Canary Wine from Tenerife
Shakespeare’s Tenerife tipple making a comeback
Tenerife wines have performed well in the international stage in recent years, featuring prominently among the gold winners at a number of important wine fairs.
But tenerife wines in the past look back to a dramatic history. Grape varieties used in wine making in Tenerife are among the few survivors of a disaster that struck the European wine industry nearly 150 years ago.
An aphid from America was accidentally imported into France in 1860, destroying vines that had been refined and nurtured over hundreds, if not thousands of years. Phylloxera spread across the continent, bringing the European wine industry to its knees in little more than ten years.
Wine producers turned to different grape varieties, mostly phylloxera-resistant imported from America, and slowly the industry recovered.

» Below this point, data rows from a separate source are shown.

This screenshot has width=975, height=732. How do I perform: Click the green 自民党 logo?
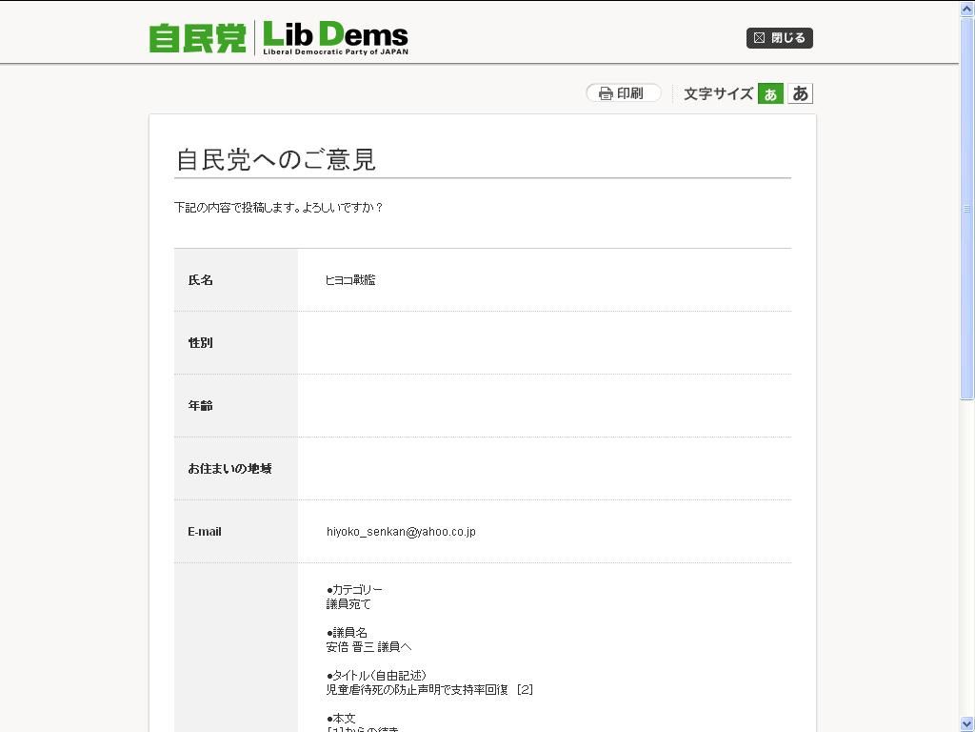(x=198, y=38)
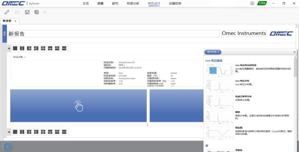299x152 pixels.
Task: Expand the 样品详情 section dropdown
Action: coord(19,57)
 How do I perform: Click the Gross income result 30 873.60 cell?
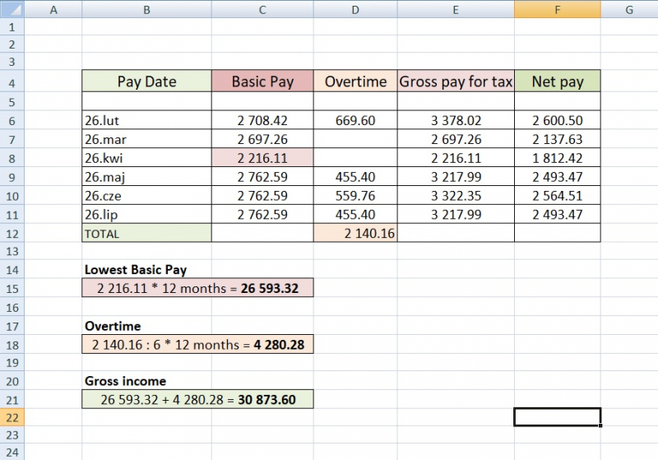[197, 400]
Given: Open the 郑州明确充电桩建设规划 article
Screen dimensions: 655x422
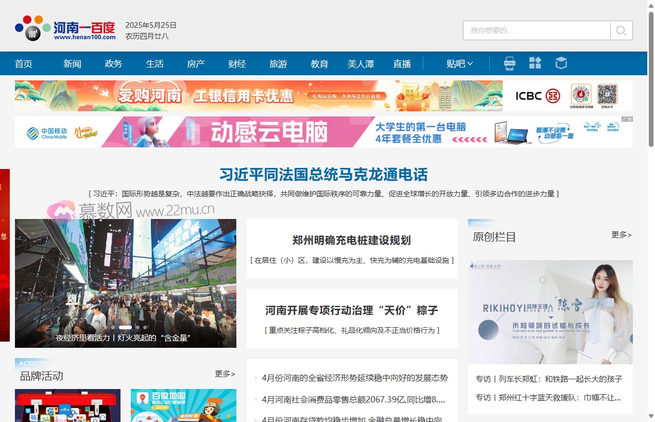Looking at the screenshot, I should coord(352,239).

Tenerife and the other islands in the Canarian archipelago survived the ravages of phylloxera and the ancient grape varieties that European settlers brought with them to the island after the Spanish conquest at the end of the 15th century continue to flourish to this day.
They make the wines produced on the island today unique. So much so that the island authorities are now investigating the possibility of opening a wine office in the UK.
Tenerife in particular and the Canaries in general once had a flourishing trade with Britain. So popular was Canary wine that Shakespeare referred to it in two of his plays, Twelfth Night and The Merry Wives of Windsor.
Canary wine, a sweet, white fortified wine similar to Malmsey, was a favoured tipple of the British aristocracy for more than 150 years, until a political row brought the trade to an end. What the Canaries lost the Portuguese island of Madeira gained as Britain turned its attentions to new source of Malmsey.
Now present-day Tenerife wine producers are attempting to re-establish the trade link that was broken nearly 350 years ago.